■ Try it: Transcribe, word for word and without additions, each line below from the one containing "Ferienwohnungen (812, 73)" through the one containing "Startseite (594, 111)", both ends included.

■ Dataset extract:
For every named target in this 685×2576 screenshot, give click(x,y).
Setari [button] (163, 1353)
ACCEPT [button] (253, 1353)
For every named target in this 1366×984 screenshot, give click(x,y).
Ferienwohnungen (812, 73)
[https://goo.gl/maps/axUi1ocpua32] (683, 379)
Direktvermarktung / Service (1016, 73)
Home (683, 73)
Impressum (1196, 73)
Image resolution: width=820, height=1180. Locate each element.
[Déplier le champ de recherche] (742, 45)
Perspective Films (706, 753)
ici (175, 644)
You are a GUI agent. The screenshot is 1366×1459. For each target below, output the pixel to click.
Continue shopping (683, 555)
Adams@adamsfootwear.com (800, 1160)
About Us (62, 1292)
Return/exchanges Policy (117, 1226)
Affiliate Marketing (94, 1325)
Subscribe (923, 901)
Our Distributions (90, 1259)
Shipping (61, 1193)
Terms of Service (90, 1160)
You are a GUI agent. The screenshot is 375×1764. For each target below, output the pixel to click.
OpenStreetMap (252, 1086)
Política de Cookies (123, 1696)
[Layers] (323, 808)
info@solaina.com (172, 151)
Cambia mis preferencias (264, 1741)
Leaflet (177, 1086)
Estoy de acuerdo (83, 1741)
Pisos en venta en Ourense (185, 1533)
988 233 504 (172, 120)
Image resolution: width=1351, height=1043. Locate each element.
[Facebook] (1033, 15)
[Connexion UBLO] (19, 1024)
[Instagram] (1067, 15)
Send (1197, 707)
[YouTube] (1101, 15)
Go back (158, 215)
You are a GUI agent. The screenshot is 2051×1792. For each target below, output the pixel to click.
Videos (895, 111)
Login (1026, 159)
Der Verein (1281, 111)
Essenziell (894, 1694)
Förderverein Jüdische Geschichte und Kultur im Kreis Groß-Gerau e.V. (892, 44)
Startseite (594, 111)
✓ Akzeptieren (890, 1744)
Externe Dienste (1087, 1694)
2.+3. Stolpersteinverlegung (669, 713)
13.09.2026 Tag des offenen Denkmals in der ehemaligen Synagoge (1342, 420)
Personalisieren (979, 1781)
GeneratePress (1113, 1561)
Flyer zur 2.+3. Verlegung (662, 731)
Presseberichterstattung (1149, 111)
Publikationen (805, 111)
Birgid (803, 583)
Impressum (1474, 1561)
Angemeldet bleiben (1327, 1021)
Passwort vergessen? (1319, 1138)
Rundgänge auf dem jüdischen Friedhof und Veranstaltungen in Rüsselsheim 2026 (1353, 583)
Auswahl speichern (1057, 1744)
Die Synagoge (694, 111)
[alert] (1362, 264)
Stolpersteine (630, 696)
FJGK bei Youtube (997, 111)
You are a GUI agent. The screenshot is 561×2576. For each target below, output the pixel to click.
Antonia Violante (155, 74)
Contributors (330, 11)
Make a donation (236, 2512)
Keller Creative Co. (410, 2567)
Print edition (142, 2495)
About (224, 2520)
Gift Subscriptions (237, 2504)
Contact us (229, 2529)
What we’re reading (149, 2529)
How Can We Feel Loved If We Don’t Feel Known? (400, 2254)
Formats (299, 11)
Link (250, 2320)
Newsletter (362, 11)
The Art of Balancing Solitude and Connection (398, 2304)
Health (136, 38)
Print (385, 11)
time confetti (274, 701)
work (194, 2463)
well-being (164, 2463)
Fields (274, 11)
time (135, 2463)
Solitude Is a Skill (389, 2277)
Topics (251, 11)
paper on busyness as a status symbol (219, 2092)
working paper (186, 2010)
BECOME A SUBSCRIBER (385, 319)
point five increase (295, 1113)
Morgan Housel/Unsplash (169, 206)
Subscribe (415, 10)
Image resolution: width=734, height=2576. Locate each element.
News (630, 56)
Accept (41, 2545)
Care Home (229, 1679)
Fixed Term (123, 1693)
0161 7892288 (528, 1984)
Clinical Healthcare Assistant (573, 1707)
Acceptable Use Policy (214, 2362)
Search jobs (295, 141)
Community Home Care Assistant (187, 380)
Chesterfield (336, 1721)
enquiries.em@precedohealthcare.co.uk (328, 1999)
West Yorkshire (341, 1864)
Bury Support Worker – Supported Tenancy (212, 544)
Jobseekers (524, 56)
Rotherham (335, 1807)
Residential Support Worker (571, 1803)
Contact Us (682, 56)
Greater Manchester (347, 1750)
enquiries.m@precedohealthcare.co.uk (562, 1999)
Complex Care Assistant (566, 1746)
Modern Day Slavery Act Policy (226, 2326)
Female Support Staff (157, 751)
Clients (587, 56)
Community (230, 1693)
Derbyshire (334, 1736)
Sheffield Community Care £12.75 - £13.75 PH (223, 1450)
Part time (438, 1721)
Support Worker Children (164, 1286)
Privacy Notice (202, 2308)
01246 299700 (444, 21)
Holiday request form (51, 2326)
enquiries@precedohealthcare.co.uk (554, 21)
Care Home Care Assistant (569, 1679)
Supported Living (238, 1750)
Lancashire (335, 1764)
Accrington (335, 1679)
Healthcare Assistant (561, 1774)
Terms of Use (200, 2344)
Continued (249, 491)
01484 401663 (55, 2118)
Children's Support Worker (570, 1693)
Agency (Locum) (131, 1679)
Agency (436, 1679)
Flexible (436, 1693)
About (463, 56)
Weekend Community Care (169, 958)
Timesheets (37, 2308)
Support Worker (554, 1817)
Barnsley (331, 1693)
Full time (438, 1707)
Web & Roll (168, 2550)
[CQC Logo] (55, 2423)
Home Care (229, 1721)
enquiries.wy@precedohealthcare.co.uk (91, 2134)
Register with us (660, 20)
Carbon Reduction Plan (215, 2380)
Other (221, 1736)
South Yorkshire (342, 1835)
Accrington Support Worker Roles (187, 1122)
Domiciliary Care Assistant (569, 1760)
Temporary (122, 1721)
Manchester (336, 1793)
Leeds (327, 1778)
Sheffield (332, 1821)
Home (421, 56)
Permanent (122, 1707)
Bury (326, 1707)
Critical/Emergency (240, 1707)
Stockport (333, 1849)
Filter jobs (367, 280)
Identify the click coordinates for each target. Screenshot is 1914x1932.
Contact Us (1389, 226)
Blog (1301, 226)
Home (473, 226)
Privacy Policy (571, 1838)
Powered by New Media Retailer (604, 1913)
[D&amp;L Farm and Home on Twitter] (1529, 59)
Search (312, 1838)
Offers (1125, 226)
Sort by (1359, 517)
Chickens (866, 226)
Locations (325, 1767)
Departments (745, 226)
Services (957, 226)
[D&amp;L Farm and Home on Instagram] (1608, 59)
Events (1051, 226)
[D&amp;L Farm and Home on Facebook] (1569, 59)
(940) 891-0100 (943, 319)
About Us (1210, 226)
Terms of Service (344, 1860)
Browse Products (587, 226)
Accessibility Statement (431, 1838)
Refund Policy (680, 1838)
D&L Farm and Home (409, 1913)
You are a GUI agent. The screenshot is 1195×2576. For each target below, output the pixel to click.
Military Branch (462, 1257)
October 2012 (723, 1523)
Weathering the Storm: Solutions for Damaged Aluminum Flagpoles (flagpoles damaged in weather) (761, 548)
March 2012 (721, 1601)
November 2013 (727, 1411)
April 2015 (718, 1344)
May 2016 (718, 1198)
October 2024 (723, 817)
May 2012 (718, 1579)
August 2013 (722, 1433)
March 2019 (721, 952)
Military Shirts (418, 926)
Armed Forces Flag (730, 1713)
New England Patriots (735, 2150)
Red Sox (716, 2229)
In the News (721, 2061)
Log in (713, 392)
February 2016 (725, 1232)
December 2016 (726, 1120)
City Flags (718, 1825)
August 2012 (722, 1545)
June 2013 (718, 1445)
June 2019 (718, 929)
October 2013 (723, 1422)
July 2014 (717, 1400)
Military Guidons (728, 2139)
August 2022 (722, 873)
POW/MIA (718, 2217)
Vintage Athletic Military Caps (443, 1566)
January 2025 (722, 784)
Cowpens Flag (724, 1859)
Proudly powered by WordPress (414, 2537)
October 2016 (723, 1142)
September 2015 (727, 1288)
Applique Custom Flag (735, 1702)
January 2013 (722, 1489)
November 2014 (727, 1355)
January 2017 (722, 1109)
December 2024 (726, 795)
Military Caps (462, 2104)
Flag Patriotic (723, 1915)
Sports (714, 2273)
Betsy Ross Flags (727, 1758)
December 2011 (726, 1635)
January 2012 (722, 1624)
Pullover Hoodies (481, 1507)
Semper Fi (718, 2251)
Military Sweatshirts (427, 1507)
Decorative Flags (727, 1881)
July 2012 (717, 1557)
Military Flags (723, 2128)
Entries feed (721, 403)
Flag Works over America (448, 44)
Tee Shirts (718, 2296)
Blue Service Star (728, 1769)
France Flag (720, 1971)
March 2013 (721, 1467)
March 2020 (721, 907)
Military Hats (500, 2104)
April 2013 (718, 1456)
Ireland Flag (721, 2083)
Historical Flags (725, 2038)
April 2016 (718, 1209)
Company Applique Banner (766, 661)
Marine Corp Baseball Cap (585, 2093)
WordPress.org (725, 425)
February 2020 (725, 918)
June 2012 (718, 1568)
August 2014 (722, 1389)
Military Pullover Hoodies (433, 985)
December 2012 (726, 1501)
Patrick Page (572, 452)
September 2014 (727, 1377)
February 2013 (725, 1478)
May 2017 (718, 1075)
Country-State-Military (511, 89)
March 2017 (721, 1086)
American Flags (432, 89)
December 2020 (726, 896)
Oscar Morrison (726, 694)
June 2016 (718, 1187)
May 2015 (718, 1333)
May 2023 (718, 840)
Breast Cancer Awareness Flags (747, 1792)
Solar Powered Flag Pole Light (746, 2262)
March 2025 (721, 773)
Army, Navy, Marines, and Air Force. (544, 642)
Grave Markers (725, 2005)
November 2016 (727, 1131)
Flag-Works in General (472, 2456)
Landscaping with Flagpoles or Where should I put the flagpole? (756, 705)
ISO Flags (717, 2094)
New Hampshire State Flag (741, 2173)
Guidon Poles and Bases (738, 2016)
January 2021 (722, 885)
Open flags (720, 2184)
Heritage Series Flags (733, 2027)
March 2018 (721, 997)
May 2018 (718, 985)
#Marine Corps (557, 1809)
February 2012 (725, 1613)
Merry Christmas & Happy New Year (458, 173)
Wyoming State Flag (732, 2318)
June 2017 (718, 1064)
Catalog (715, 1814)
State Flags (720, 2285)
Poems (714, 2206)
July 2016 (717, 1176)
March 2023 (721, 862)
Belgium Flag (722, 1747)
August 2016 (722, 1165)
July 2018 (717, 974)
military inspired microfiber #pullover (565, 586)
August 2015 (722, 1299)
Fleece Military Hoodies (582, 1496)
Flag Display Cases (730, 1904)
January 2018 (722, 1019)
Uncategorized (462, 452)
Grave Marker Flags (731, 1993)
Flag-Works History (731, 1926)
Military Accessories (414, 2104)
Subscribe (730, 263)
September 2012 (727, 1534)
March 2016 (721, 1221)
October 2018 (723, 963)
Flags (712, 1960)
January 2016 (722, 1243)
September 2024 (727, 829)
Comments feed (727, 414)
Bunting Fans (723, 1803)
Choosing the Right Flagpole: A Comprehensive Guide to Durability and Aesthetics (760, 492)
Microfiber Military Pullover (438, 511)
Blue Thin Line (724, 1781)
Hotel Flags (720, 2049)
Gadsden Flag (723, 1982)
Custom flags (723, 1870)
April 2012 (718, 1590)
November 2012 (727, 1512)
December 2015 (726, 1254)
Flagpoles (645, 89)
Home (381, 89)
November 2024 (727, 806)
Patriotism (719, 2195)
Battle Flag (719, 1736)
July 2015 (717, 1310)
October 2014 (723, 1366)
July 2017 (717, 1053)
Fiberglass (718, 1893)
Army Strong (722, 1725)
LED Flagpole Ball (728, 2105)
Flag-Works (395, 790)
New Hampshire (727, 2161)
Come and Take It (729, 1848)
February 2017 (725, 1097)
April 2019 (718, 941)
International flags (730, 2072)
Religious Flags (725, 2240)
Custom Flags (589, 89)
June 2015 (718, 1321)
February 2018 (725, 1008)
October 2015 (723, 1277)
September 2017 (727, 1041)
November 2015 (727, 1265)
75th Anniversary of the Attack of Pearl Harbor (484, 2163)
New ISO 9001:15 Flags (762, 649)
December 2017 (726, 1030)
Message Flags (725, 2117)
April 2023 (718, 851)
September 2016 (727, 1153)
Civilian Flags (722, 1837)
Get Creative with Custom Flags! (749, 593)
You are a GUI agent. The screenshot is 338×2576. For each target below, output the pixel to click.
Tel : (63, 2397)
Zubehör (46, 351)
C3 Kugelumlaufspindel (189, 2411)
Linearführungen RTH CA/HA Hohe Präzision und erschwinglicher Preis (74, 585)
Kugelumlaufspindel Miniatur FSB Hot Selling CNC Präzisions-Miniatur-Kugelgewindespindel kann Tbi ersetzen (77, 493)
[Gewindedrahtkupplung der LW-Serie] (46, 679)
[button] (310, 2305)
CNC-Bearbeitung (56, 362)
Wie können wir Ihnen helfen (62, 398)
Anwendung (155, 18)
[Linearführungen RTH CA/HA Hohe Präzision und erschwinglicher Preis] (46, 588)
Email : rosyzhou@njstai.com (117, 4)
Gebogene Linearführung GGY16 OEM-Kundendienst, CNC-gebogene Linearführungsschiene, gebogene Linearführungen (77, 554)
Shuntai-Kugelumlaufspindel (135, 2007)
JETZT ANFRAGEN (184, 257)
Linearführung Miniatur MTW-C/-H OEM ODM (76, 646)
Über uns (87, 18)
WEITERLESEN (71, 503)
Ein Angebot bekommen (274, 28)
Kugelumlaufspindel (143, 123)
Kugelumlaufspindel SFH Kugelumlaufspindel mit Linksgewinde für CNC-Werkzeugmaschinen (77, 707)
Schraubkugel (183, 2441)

■ Worked solution:
Ferienwohnungen (812, 73)
[https://goo.gl/maps/axUi1ocpua32] (683, 379)
Direktvermarktung / Service (1016, 73)
Home (683, 73)
Impressum (1196, 73)
Image resolution: width=820, height=1180. Locate each element.
[Déplier le champ de recherche] (742, 45)
Perspective Films (706, 753)
ici (175, 644)
You are a GUI agent. The screenshot is 1366×1459. For each target below, output the pixel to click.
Continue shopping (683, 555)
Adams@adamsfootwear.com (800, 1160)
About Us (62, 1292)
Return/exchanges Policy (117, 1226)
Affiliate Marketing (94, 1325)
Subscribe (923, 901)
Our Distributions (90, 1259)
Shipping (61, 1193)
Terms of Service (90, 1160)
You are a GUI agent. The screenshot is 375×1764. For each target below, output the pixel to click.
OpenStreetMap (252, 1086)
Política de Cookies (123, 1696)
[Layers] (323, 808)
info@solaina.com (172, 151)
Cambia mis preferencias (264, 1741)
Leaflet (177, 1086)
Estoy de acuerdo (83, 1741)
Pisos en venta en Ourense (185, 1533)
988 233 504 (172, 120)
Image resolution: width=1351, height=1043. Locate each element.
[Facebook] (1033, 15)
[Connexion UBLO] (19, 1024)
[Instagram] (1067, 15)
Send (1197, 707)
[YouTube] (1101, 15)
Go back (158, 215)
You are a GUI agent. The screenshot is 2051×1792. For each target below, output the pixel to click.
Videos (895, 111)
Login (1026, 159)
Der Verein (1281, 111)
Essenziell (894, 1694)
Förderverein Jüdische Geschichte und Kultur im Kreis Groß-Gerau e.V. (892, 44)
Startseite (594, 111)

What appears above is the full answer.